On 10 August 2003, my life was shattered. My son, Preston, died at the Mater Children’s PICU. He was two and a half years old. Preston had been suffering from pneumonia, which caused acute lung injury. This allowed a secondary bacterium to invade his body, causing overwhelming sepsis. Preston was promptly put on life support but died a few short hours later.
The cause of death on his certificate reads: Pulmonary oedema, septic shock, disseminated intravascular coagulation secondary to sepsis.
Three weeks earlier, he was diagnosed with pneumonia. I wasn’t stressed the day I took him to the emergency room. He was active and happy, but I could tell by his cough it was pneumonia, and we had to address it immediately. He had suffered pneumonia previously and had a history of hospital admissions but always bounced back.
His paediatrician and respiratory specialist told me he would eventually grow out of it. He was robust and healthy in every other way. When we were seen in the Emergency Department, I told the attending doctor that Preston had pneumonia. The doctor checked his whole body, unconvinced that it was pneumonia because he couldn’t detect it using the stethoscope. Finally, a chest x-ray and blood sample confirmed pneumonia. The decision was made not to admit him, so we were sent home with antibiotics.

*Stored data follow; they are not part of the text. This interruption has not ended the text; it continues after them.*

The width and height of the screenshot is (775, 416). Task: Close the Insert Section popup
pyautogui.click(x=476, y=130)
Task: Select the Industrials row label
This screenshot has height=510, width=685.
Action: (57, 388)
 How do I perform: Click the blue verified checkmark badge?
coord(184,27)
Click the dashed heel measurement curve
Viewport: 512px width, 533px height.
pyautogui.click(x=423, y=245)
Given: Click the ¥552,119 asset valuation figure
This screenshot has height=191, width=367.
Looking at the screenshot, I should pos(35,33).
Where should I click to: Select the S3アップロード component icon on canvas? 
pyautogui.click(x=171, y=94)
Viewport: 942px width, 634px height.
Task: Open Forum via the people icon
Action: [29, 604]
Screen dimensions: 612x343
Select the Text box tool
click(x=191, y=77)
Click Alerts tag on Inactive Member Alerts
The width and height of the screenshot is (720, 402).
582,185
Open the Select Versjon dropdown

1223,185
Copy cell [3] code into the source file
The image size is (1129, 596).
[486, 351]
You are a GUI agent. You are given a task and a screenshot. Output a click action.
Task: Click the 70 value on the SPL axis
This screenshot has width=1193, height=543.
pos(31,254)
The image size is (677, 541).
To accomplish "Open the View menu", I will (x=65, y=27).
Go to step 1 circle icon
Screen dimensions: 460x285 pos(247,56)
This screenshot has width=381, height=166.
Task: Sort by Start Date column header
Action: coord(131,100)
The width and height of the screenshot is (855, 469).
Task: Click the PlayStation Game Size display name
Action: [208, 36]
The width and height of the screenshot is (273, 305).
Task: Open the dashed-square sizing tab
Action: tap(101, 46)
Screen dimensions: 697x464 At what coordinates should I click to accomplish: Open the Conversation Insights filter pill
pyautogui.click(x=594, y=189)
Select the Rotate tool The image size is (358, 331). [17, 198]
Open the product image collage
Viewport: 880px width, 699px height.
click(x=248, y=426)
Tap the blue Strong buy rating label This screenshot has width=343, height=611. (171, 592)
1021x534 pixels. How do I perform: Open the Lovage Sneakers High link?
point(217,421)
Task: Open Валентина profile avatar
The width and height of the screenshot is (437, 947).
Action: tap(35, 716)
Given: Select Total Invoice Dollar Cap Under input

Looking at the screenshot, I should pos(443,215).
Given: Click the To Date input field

Over the next two weeks, Preston had good and bad days. On Saturday, he became more uncomfortable, crying, feverish, and refusing to eat. I called the respiratory specialist, and the locum opened the clinic to see Preston. I felt something was terribly wrong. After listening to his chest, checking his blood oxygen level, and taking another blood sample, the locum prescribed different antibiotics and sent us home. He said to call if I was worried, but reassured me that the new antibiotics needed time to work. A few hours later, Preston’s lung collapsed, and we were back in the emergency room. No one seemed to know what was happening to my son until he was in the PICU. I had been told that his body was shutting down. I didn’t hear the word sepsis as a cause of his death until almost ten years later.
In the months and initial years after his death, I was told that what happened to Preston was uncommon—it was just really bad luck. His death was due to complications from pneumonia, which is rare for a normally healthy child. I agonised over my son’s death for years, questioning my actions in taking care of him and seeking help.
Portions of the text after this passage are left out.